Una de las páginas autocensuradas de Ghost in the Shell

Portada de la edición 2017 de Planeta Cómic

Yo que siempre ando quejándome de la censura (si me leyeron el último post, Bajos instintos, 25 años después, lo comprobarán) me quedo a cuadros cuando me entero de que el autor del legendario cómic Ghost in the Shell, Masamune Shirow, exigió a Planeta Cómic que se eliminaran dos páginas de su obra como condición para que se reeditara en España.¿Contenido? ¡Ja! ¿Pues cuál va a ser? Lo de siempre: dos páginas con material radioactivo que provoca la caída del cabello de los niños y sudores fríos a los abuelos que las vean. A los adultos no incluidos en ambos grupos es de suponer que les provoque otro tipo de reacciones físicas que me abstengo de especificar por innecesario.

Ejercicios propuestos:
• a. Resume en dos oraciones el fragmento sobre Ghost in the Shell.
• b. Indica si cada afirmación concuerda con el fragmento sobre Ghost in the Shell. Responde sí o no y cita las palabras exactas del fragmento que lo deciden. (i) Shirow exigió que se eliminaran tres páginas de su obra. (ii) La eliminación de páginas era una condición para que la obra se reeditara en España. (iii) El último post se titulaba Bajos instintos, 25 años después.
• c. Extrae del fragmento sobre Ghost in the Shell todo el pasaje que va desde "Una de las páginas" hasta "especificar por innecesario.", ambos incluidos.
Para resolver estas tareas no necesitas consultar el material.

Muestra del material:
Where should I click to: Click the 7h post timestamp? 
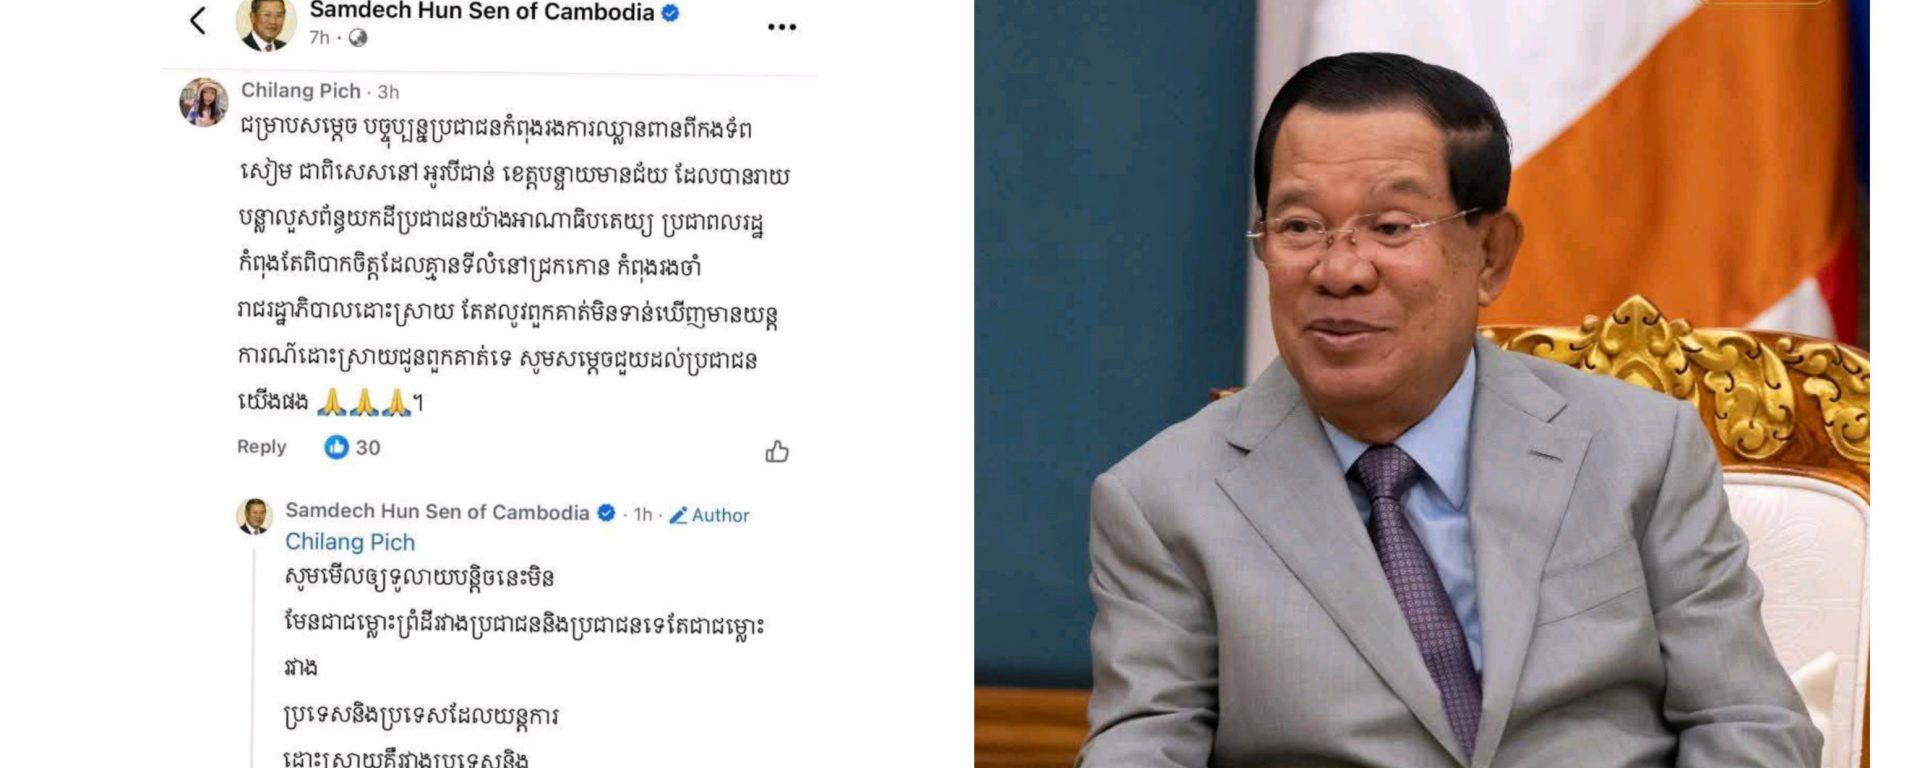pyautogui.click(x=319, y=38)
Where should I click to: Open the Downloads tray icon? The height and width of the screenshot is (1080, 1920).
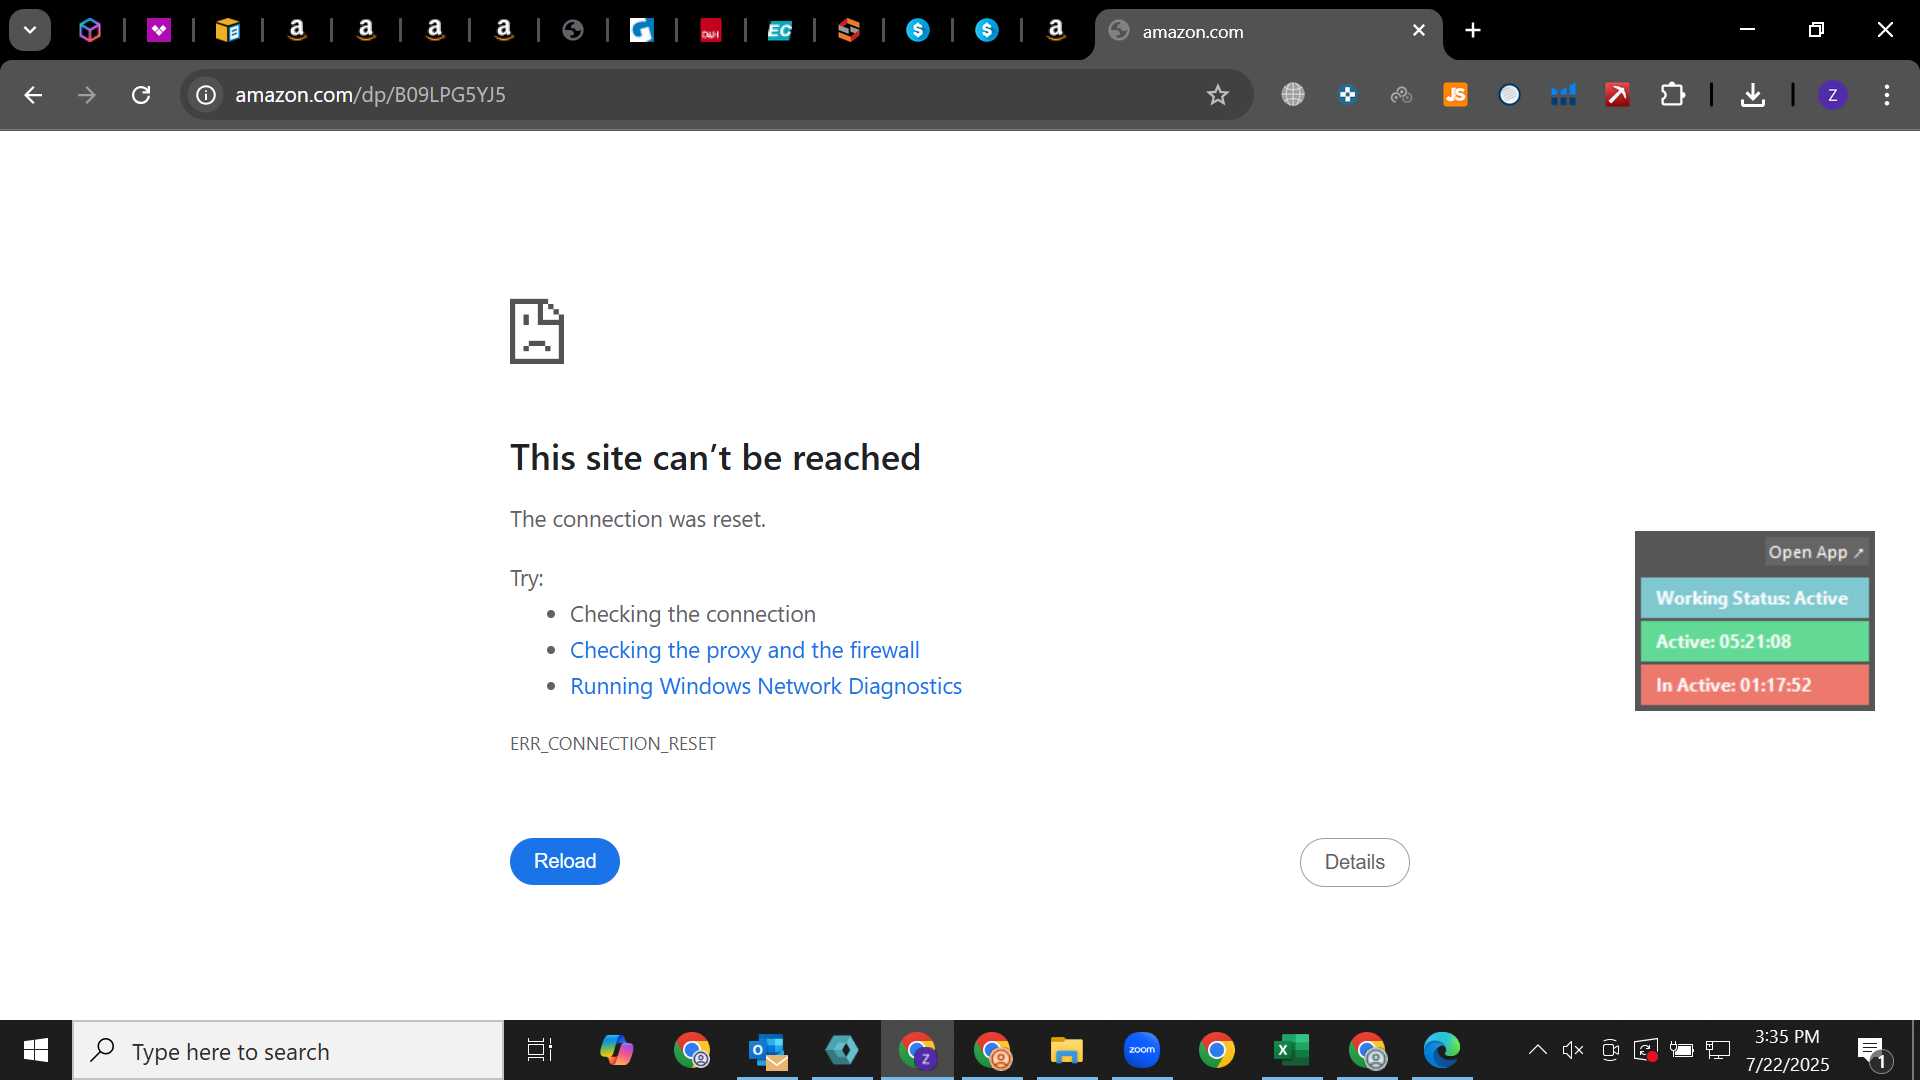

Respuestas:
• a. Quien escribe, que suele quejarse de la censura, se queda sorprendido al saber que Masamune Shirow, autor de Ghost in the Shell, exigió a Planeta Cómic que se eliminaran dos páginas de la obra como condición para reeditarla en España. Con ironía, el texto dice que esas páginas tienen "lo de siempre" y las describe como material que provoca la caída del cabello de los niños y sudores fríos a los abuelos.

• b.
(i) No: "exigió a Planeta Cómic que se eliminaran dos páginas de su obra".
(ii) Sí: "como condición para que se reeditara en España".
(iii) Sí: "el último post, Bajos instintos, 25 años después".

• c.
Una de las páginas autocensuradas de Ghost in the Shell

Portada de la edición 2017 de Planeta Cómic

Yo que siempre ando quejándome de la censura (si me leyeron el último post, Bajos instintos, 25 años después, lo comprobarán) me quedo a cuadros cuando me entero de que el autor del legendario cómic Ghost in the Shell, Masamune Shirow, exigió a Planeta Cómic que se eliminaran dos páginas de su obra como condición para que se reeditara en España.¿Contenido? ¡Ja! ¿Pues cuál va a ser? Lo de siempre: dos páginas con material radioactivo que provoca la caída del cabello de los niños y sudores fríos a los abuelos que las vean. A los adultos no incluidos en ambos grupos es de suponer que les provoque otro tipo de reacciones físicas que me abstengo de especificar por innecesario.